■ **WHAT TO PRODUCE**:
In the entries below, find the line with "Image resolution: width=1000" and transcribe it and every line after it exactly, through the last line, without pictures.

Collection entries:

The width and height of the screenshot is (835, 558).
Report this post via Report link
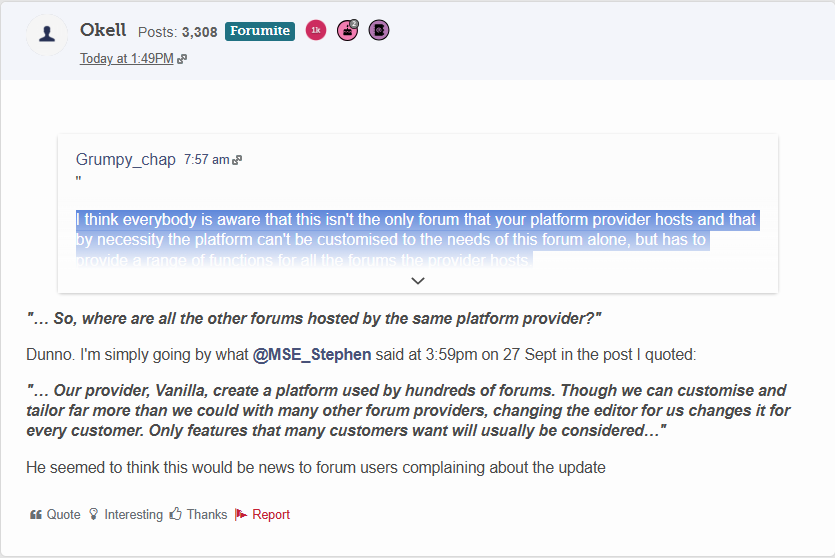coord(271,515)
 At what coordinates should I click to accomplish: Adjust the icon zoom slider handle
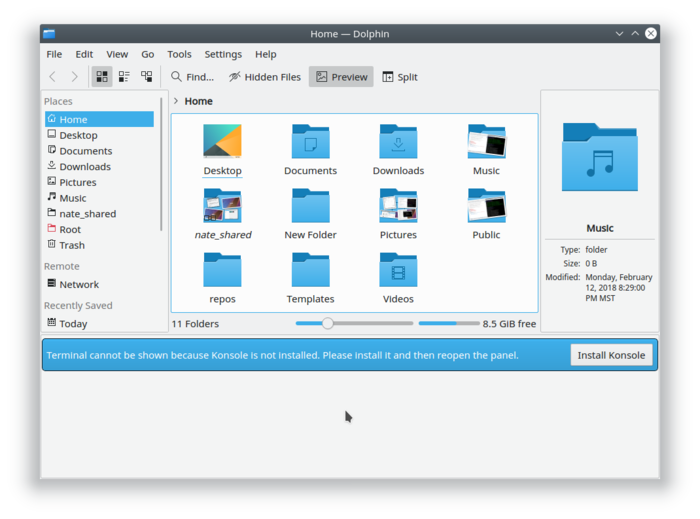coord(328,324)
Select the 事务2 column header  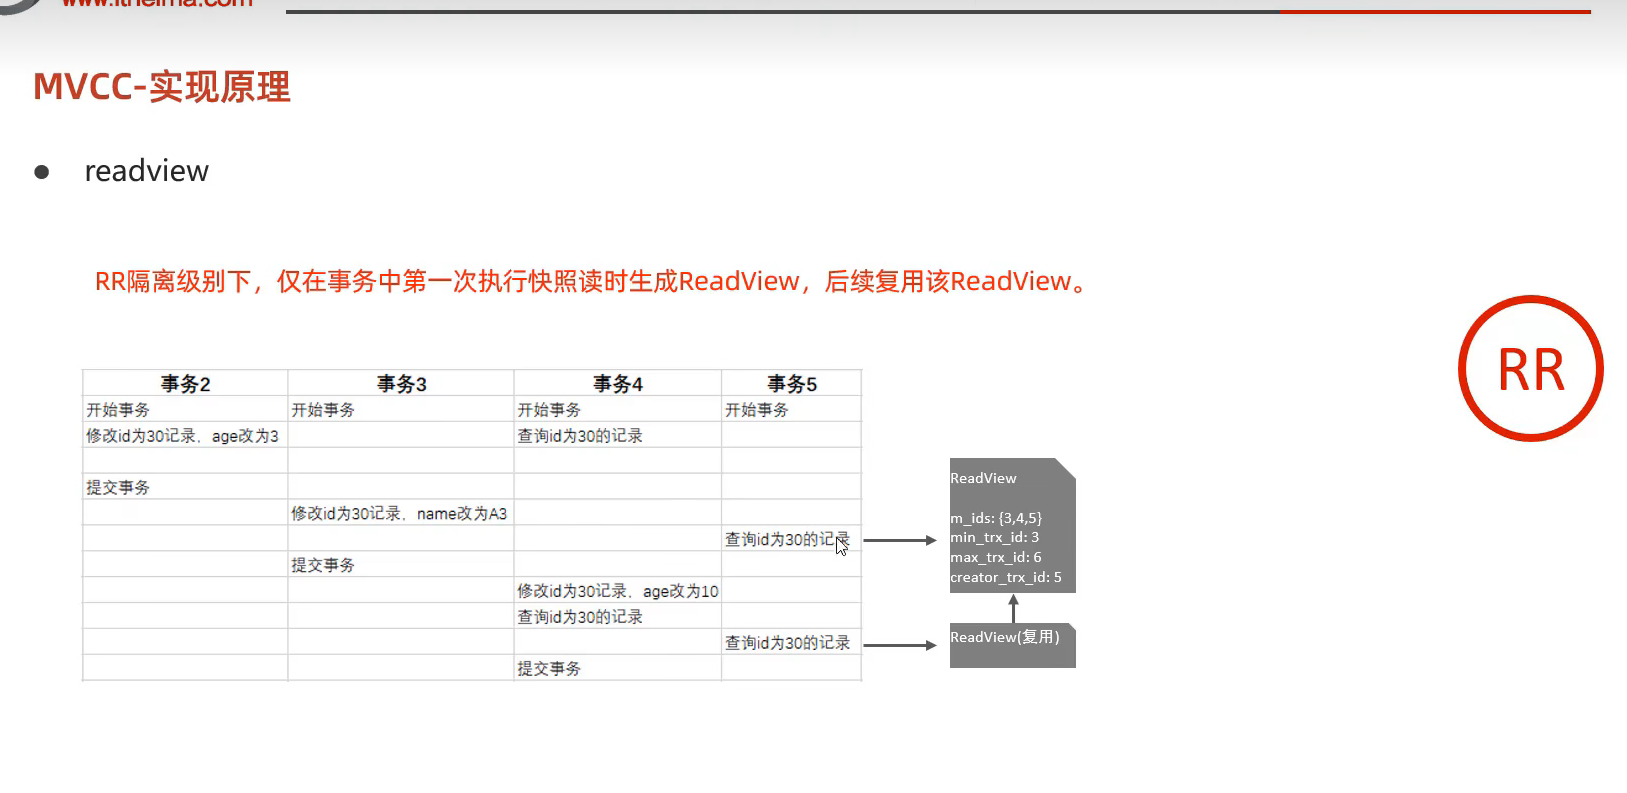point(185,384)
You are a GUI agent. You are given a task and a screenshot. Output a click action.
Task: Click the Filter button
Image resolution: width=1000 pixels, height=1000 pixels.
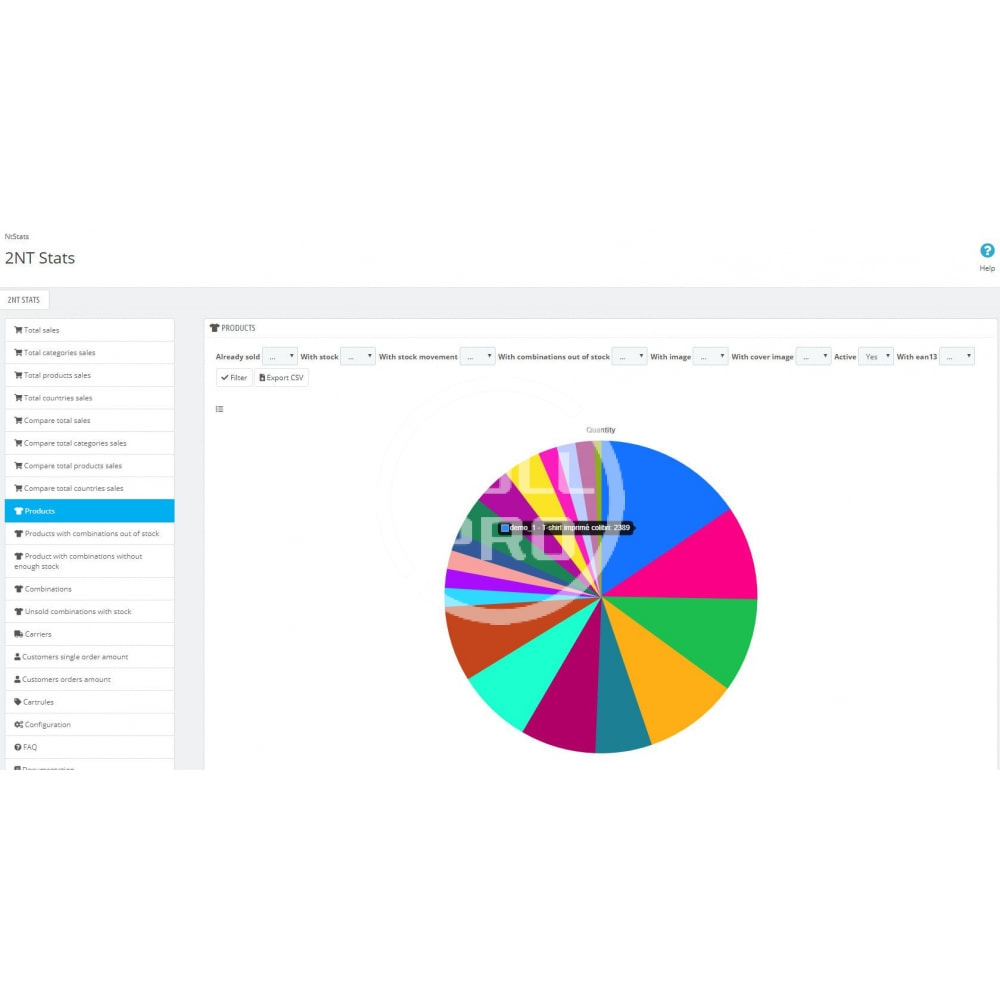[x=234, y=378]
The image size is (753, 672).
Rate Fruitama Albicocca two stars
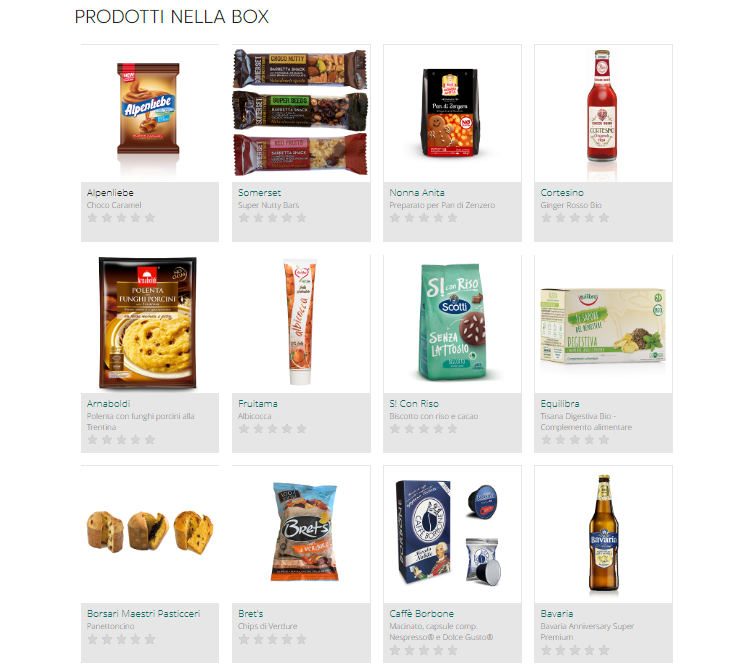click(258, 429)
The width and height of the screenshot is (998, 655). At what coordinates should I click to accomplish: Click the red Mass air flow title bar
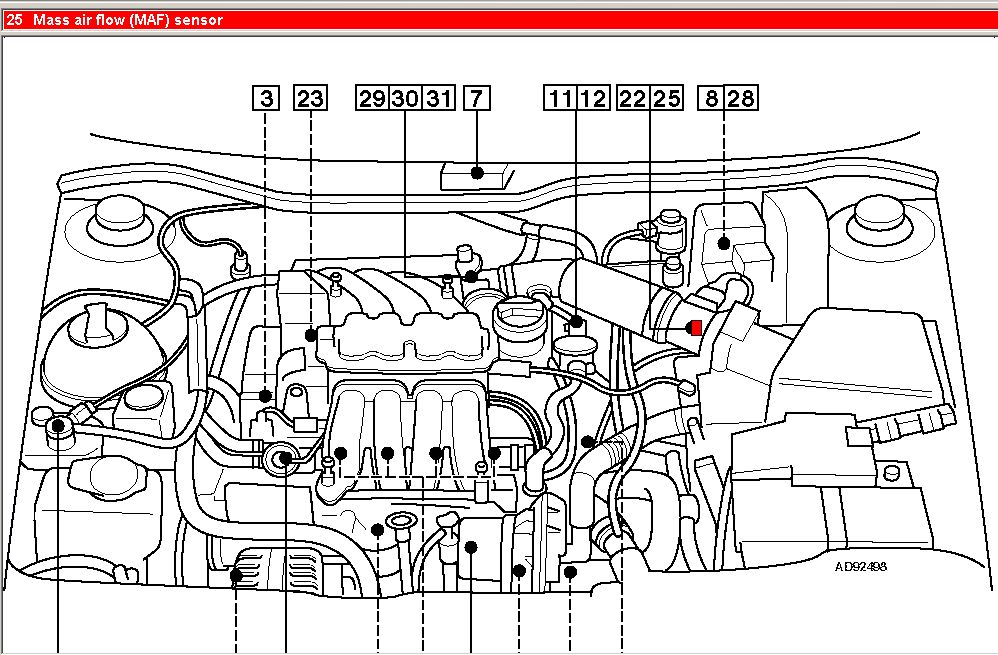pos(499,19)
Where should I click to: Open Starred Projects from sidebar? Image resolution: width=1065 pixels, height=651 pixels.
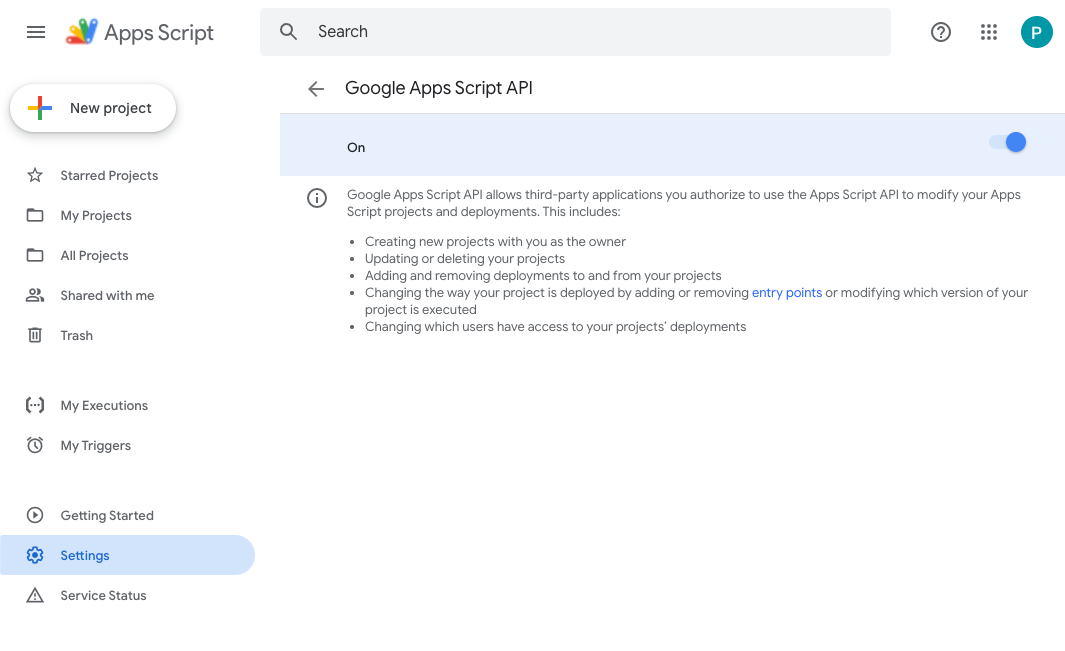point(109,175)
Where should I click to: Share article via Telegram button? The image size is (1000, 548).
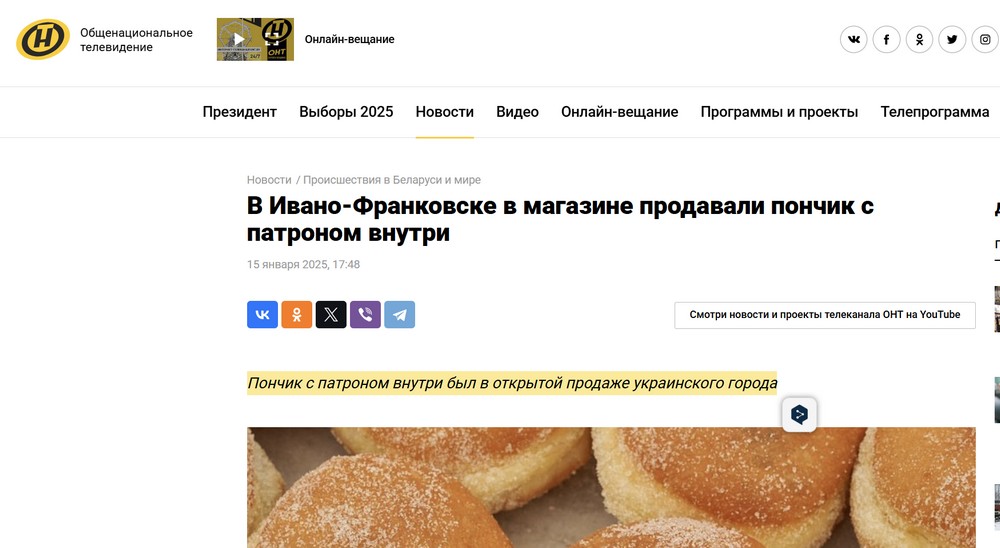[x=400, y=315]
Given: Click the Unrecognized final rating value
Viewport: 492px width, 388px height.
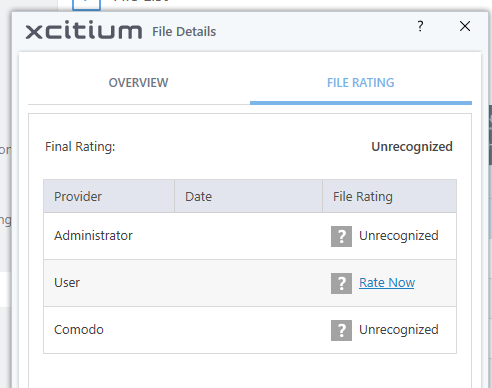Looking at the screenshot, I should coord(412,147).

■ **OUTPUT OF THE EXERCISE**:
Image resolution: width=1000 pixels, height=1000 pixels.
[x=234, y=378]
The image size is (753, 672).
Rate Fruitama Albicocca two stars
click(258, 429)
The width and height of the screenshot is (998, 655). At what coordinates should I click to accomplish: Click the red Mass air flow title bar
pos(499,19)
Where should I click to: Open Starred Projects from sidebar? Image resolution: width=1065 pixels, height=651 pixels.
point(109,175)
Where should I click to: Share article via Telegram button? The image size is (1000, 548).
[x=400, y=315]
Given: Click the Unrecognized final rating value
Viewport: 492px width, 388px height.
Looking at the screenshot, I should coord(412,147).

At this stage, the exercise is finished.